(Data for review)
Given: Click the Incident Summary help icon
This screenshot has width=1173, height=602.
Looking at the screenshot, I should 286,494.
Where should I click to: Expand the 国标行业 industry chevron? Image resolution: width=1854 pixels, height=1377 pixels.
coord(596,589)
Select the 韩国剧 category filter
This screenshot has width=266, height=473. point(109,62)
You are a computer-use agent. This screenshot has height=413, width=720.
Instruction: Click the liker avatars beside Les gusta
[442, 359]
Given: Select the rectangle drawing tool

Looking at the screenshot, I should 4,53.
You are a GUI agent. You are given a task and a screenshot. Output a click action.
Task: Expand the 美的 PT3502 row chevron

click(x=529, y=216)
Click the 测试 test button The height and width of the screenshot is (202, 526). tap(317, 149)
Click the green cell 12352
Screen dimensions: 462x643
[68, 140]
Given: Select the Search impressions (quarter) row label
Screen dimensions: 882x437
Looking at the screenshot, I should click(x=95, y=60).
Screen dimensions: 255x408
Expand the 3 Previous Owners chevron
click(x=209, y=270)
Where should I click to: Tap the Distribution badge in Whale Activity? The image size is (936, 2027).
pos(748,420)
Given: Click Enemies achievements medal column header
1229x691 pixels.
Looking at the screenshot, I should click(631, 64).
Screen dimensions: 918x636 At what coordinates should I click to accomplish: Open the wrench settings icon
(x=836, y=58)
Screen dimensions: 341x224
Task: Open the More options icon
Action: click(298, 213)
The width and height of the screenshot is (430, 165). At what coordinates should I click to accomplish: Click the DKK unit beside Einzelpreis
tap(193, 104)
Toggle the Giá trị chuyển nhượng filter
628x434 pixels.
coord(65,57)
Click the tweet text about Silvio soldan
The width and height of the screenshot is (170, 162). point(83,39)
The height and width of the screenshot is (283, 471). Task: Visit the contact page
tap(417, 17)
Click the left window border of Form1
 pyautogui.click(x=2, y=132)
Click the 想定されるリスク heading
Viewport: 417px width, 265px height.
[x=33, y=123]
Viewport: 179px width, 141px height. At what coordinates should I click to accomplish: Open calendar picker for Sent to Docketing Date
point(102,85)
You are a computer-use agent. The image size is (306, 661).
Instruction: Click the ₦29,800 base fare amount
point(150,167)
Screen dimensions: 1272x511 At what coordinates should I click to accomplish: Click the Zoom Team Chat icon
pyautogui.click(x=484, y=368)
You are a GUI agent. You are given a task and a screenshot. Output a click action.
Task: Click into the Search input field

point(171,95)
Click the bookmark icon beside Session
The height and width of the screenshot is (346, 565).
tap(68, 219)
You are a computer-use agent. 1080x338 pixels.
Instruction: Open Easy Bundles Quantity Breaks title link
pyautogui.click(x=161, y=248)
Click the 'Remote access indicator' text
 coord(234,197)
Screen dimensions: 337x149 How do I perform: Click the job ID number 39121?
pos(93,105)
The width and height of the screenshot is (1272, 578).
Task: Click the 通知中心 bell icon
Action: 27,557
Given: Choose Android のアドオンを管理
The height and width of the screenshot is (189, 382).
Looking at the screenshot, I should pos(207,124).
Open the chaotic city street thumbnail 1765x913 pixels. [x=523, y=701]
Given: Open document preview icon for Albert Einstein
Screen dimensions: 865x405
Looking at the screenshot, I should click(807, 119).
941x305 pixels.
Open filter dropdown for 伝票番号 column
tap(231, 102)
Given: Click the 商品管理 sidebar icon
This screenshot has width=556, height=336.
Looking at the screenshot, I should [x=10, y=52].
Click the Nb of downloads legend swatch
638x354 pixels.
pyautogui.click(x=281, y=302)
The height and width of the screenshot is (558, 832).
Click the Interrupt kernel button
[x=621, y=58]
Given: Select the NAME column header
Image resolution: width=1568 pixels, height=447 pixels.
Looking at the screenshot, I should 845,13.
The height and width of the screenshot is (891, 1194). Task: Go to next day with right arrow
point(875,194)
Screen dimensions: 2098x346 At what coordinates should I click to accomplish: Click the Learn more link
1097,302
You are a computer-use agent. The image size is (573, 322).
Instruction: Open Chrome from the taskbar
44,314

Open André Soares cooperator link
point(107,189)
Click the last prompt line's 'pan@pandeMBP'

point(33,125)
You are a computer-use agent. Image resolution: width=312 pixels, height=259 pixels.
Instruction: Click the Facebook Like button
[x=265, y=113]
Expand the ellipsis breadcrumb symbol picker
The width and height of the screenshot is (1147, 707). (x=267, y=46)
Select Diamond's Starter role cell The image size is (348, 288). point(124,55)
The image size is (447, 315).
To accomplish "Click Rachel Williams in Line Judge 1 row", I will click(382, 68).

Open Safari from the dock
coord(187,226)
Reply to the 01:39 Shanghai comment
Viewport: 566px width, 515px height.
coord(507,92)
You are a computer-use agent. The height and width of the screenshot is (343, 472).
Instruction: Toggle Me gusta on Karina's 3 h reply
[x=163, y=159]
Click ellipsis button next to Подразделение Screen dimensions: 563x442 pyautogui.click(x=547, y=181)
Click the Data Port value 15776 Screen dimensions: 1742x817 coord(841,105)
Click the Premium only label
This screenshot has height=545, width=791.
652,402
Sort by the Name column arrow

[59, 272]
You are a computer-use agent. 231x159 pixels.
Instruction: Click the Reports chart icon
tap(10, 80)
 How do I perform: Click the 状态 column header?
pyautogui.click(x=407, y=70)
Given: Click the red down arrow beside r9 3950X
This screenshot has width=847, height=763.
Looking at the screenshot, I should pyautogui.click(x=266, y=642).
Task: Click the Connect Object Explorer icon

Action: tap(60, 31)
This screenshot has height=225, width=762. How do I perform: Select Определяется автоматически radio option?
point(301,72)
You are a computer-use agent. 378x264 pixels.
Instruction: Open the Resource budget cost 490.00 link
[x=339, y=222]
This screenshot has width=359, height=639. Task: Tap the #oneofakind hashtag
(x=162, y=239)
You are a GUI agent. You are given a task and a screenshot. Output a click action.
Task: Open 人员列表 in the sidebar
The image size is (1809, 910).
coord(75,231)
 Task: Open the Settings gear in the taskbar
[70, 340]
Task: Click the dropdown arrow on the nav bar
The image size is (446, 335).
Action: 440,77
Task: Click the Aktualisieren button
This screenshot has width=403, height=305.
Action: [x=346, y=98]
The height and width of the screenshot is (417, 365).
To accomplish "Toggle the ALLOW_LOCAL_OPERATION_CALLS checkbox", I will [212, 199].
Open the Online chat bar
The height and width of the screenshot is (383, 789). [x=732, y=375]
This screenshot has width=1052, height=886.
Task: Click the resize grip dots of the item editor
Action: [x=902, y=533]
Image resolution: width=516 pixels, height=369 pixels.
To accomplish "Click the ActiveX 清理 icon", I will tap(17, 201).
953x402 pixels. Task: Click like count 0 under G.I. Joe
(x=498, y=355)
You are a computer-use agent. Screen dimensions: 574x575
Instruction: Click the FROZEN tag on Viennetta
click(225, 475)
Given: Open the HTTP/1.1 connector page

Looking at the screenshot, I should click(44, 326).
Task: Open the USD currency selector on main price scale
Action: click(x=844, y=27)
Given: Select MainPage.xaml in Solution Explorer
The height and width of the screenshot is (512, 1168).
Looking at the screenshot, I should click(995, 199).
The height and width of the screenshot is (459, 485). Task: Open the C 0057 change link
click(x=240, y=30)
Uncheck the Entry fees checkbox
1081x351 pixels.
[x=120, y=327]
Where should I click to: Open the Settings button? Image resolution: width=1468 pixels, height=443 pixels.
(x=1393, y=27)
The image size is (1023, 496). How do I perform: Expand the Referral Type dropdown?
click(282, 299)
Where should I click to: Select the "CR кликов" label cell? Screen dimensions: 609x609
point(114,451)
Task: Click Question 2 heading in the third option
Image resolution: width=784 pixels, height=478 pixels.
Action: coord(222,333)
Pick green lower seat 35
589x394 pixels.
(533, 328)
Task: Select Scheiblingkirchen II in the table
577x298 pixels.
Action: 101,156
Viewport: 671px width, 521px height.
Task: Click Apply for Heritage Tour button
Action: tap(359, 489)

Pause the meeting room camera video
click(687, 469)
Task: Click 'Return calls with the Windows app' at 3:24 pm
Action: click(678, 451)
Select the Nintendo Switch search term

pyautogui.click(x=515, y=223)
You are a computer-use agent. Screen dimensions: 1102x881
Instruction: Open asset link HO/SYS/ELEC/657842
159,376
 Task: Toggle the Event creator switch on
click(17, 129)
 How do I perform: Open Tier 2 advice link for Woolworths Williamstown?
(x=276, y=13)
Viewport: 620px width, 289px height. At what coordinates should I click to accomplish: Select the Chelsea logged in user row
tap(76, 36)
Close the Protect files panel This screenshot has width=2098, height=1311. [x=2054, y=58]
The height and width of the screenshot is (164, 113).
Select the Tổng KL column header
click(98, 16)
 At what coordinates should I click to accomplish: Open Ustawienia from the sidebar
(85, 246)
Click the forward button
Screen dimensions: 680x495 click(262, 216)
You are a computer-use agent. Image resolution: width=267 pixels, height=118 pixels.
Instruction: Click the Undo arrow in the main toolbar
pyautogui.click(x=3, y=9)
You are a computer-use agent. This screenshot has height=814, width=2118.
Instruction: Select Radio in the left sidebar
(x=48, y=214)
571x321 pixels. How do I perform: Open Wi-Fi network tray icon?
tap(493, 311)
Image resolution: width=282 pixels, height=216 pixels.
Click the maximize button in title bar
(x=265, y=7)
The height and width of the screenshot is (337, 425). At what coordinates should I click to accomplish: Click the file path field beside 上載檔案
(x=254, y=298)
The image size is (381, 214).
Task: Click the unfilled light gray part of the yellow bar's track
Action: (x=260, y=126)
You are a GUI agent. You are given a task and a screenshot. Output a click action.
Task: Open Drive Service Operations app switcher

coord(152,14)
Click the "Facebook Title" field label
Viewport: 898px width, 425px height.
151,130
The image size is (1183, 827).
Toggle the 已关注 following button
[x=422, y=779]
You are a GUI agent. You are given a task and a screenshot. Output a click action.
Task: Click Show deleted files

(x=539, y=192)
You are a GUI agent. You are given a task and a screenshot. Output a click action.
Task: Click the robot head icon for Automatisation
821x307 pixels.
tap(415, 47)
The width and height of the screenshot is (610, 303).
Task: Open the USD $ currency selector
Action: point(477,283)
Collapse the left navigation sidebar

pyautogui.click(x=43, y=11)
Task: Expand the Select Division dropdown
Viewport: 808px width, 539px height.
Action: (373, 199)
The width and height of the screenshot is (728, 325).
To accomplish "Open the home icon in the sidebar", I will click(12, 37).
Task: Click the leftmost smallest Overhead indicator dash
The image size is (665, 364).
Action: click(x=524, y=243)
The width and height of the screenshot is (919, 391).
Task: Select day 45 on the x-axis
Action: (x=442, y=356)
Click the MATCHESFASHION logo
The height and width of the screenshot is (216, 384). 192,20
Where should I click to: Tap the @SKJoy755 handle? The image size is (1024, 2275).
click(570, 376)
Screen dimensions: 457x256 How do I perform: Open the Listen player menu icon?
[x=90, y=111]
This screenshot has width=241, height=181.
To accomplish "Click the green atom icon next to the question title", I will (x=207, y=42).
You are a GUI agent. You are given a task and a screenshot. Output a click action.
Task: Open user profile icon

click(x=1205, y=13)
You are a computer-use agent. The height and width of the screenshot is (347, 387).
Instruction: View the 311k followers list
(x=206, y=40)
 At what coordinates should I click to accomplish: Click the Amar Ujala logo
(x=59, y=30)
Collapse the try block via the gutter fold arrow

(Directions) Output the lines above exactly, but only those between the line holding "Click the Nb of downloads legend swatch" and the line holding "Given: Select the NAME column header", inclusive.

(Task output)
Click the Nb of downloads legend swatch
638x354 pixels.
pyautogui.click(x=281, y=302)
The height and width of the screenshot is (558, 832).
Click the Interrupt kernel button
[x=621, y=58]
Given: Select the NAME column header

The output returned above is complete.